- Opening Delimiter -

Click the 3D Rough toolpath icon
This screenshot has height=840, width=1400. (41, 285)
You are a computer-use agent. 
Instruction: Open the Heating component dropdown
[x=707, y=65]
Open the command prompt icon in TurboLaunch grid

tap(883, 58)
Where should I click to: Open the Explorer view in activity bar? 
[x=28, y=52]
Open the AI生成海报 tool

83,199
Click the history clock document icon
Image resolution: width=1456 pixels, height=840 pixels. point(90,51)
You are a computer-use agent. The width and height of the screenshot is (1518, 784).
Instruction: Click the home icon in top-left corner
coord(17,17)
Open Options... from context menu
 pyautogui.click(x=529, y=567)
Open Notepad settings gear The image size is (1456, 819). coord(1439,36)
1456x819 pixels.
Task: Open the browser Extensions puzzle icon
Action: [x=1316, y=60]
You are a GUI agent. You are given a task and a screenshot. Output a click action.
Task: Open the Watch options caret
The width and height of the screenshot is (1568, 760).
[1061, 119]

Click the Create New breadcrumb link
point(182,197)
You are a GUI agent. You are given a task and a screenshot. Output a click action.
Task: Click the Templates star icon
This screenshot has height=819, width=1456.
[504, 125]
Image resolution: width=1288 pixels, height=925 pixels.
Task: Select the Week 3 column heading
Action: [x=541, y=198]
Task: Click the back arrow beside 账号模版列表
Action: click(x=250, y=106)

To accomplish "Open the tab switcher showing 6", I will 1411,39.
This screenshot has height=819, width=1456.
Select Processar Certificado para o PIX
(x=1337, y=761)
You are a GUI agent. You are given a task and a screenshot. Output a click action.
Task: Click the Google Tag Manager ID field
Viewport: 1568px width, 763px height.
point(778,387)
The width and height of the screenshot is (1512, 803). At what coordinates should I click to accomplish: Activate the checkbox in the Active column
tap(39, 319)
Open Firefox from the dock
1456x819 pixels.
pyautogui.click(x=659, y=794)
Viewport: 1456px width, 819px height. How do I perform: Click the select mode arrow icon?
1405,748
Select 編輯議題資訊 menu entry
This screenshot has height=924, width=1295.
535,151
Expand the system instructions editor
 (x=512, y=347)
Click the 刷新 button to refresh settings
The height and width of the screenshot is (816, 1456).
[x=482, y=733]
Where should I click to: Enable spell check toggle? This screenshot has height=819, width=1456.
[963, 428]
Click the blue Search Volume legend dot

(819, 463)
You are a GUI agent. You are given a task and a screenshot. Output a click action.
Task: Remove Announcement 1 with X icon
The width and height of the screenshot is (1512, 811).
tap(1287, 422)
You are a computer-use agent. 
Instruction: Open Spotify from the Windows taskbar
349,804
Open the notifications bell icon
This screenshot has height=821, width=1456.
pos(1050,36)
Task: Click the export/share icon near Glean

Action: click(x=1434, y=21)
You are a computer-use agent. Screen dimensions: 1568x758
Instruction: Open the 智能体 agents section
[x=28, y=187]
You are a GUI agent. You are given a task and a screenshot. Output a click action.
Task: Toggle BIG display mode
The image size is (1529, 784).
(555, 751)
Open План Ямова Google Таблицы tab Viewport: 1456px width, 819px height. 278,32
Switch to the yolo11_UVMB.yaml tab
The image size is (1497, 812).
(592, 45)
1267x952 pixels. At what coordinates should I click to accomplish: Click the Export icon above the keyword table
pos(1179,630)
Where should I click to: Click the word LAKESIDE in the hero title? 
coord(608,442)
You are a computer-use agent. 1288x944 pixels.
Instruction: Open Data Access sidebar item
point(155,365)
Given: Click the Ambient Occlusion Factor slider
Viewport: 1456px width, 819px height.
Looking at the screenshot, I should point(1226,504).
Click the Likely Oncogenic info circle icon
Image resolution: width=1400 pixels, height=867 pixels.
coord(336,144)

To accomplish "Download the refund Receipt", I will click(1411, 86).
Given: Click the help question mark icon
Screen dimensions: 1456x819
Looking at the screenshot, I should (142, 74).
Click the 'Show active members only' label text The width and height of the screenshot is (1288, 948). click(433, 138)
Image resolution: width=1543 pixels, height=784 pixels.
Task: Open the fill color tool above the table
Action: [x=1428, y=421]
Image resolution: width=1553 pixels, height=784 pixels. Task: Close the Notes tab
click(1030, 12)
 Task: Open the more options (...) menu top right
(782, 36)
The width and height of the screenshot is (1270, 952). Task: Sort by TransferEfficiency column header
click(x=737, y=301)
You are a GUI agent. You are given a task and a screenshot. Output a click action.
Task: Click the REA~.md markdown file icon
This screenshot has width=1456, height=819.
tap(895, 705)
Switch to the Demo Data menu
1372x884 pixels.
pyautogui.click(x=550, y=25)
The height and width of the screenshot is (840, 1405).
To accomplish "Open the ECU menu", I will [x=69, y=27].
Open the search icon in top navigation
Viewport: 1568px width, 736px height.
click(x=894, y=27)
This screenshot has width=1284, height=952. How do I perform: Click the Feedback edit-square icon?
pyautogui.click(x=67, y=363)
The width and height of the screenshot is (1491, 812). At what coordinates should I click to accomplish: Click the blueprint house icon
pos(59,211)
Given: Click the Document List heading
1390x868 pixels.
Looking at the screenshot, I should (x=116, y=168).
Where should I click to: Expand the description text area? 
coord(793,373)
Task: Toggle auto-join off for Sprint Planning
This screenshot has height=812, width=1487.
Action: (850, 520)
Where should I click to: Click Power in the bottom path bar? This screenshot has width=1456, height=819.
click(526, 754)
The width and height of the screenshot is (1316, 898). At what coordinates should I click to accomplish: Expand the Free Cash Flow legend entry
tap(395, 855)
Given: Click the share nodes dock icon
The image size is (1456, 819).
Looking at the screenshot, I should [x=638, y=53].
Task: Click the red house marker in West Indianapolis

- Closing Delimiter -

# [BRIEF]
The entries above are to be restated word for word.

# [ANSWER SPACE]
Click the 3D Rough toolpath icon
This screenshot has height=840, width=1400. (41, 285)
You are a computer-use agent. 
Instruction: Open the Heating component dropdown
[x=707, y=65]
Open the command prompt icon in TurboLaunch grid

tap(883, 58)
Where should I click to: Open the Explorer view in activity bar? 
[x=28, y=52]
Open the AI生成海报 tool

83,199
Click the history clock document icon
Image resolution: width=1456 pixels, height=840 pixels. point(90,51)
You are a computer-use agent. The width and height of the screenshot is (1518, 784).
Instruction: Click the home icon in top-left corner
coord(17,17)
Open Options... from context menu
 pyautogui.click(x=529, y=567)
Open Notepad settings gear The image size is (1456, 819). coord(1439,36)
1456x819 pixels.
Task: Open the browser Extensions puzzle icon
Action: [x=1316, y=60]
You are a GUI agent. You are given a task and a screenshot. Output a click action.
Task: Open the Watch options caret
The width and height of the screenshot is (1568, 760).
[1061, 119]

Click the Create New breadcrumb link
point(182,197)
You are a GUI agent. You are given a task and a screenshot. Output a click action.
Task: Click the Templates star icon
This screenshot has height=819, width=1456.
[504, 125]
Image resolution: width=1288 pixels, height=925 pixels.
Task: Select the Week 3 column heading
Action: [x=541, y=198]
Task: Click the back arrow beside 账号模版列表
Action: click(x=250, y=106)

To accomplish "Open the tab switcher showing 6", I will 1411,39.
This screenshot has height=819, width=1456.
Select Processar Certificado para o PIX
(x=1337, y=761)
You are a GUI agent. You are given a task and a screenshot. Output a click action.
Task: Click the Google Tag Manager ID field
Viewport: 1568px width, 763px height.
point(778,387)
The width and height of the screenshot is (1512, 803). At what coordinates should I click to accomplish: Activate the checkbox in the Active column
tap(39, 319)
Open Firefox from the dock
1456x819 pixels.
pyautogui.click(x=659, y=794)
Viewport: 1456px width, 819px height. How do I perform: Click the select mode arrow icon?
1405,748
Select 編輯議題資訊 menu entry
This screenshot has height=924, width=1295.
535,151
Expand the system instructions editor
 (x=512, y=347)
Click the 刷新 button to refresh settings
The height and width of the screenshot is (816, 1456).
[x=482, y=733]
Where should I click to: Enable spell check toggle? This screenshot has height=819, width=1456.
[963, 428]
Click the blue Search Volume legend dot

(819, 463)
You are a GUI agent. You are given a task and a screenshot. Output a click action.
Task: Remove Announcement 1 with X icon
The width and height of the screenshot is (1512, 811).
tap(1287, 422)
You are a computer-use agent. 
Instruction: Open Spotify from the Windows taskbar
349,804
Open the notifications bell icon
This screenshot has height=821, width=1456.
pos(1050,36)
Task: Click the export/share icon near Glean

Action: click(x=1434, y=21)
You are a computer-use agent. Screen dimensions: 1568x758
Instruction: Open the 智能体 agents section
[x=28, y=187]
You are a GUI agent. You are given a task and a screenshot. Output a click action.
Task: Toggle BIG display mode
The image size is (1529, 784).
(555, 751)
Open План Ямова Google Таблицы tab Viewport: 1456px width, 819px height. 278,32
Switch to the yolo11_UVMB.yaml tab
The image size is (1497, 812).
(592, 45)
1267x952 pixels. At what coordinates should I click to accomplish: Click the Export icon above the keyword table
pos(1179,630)
Where should I click to: Click the word LAKESIDE in the hero title? 
coord(608,442)
You are a computer-use agent. 1288x944 pixels.
Instruction: Open Data Access sidebar item
point(155,365)
Given: Click the Ambient Occlusion Factor slider
Viewport: 1456px width, 819px height.
Looking at the screenshot, I should point(1226,504).
Click the Likely Oncogenic info circle icon
Image resolution: width=1400 pixels, height=867 pixels.
coord(336,144)

To accomplish "Download the refund Receipt", I will click(1411, 86).
Given: Click the help question mark icon
Screen dimensions: 1456x819
Looking at the screenshot, I should (142, 74).
Click the 'Show active members only' label text The width and height of the screenshot is (1288, 948). click(433, 138)
Image resolution: width=1543 pixels, height=784 pixels.
Task: Open the fill color tool above the table
Action: [x=1428, y=421]
Image resolution: width=1553 pixels, height=784 pixels. Task: Close the Notes tab
click(1030, 12)
 Task: Open the more options (...) menu top right
(782, 36)
The width and height of the screenshot is (1270, 952). Task: Sort by TransferEfficiency column header
click(x=737, y=301)
You are a GUI agent. You are given a task and a screenshot. Output a click action.
Task: Click the REA~.md markdown file icon
This screenshot has width=1456, height=819.
tap(895, 705)
Switch to the Demo Data menu
1372x884 pixels.
pyautogui.click(x=550, y=25)
The height and width of the screenshot is (840, 1405).
To accomplish "Open the ECU menu", I will [x=69, y=27].
Open the search icon in top navigation
Viewport: 1568px width, 736px height.
click(x=894, y=27)
This screenshot has width=1284, height=952. How do I perform: Click the Feedback edit-square icon?
pyautogui.click(x=67, y=363)
The width and height of the screenshot is (1491, 812). At what coordinates should I click to accomplish: Click the blueprint house icon
pos(59,211)
Given: Click the Document List heading
1390x868 pixels.
Looking at the screenshot, I should (x=116, y=168).
Where should I click to: Expand the description text area? 
coord(793,373)
Task: Toggle auto-join off for Sprint Planning
This screenshot has height=812, width=1487.
Action: (850, 520)
Where should I click to: Click Power in the bottom path bar? This screenshot has width=1456, height=819.
click(526, 754)
The width and height of the screenshot is (1316, 898). At what coordinates should I click to accomplish: Expand the Free Cash Flow legend entry
tap(395, 855)
Given: Click the share nodes dock icon
The image size is (1456, 819).
Looking at the screenshot, I should [x=638, y=53].
Task: Click the red house marker in West Indianapolis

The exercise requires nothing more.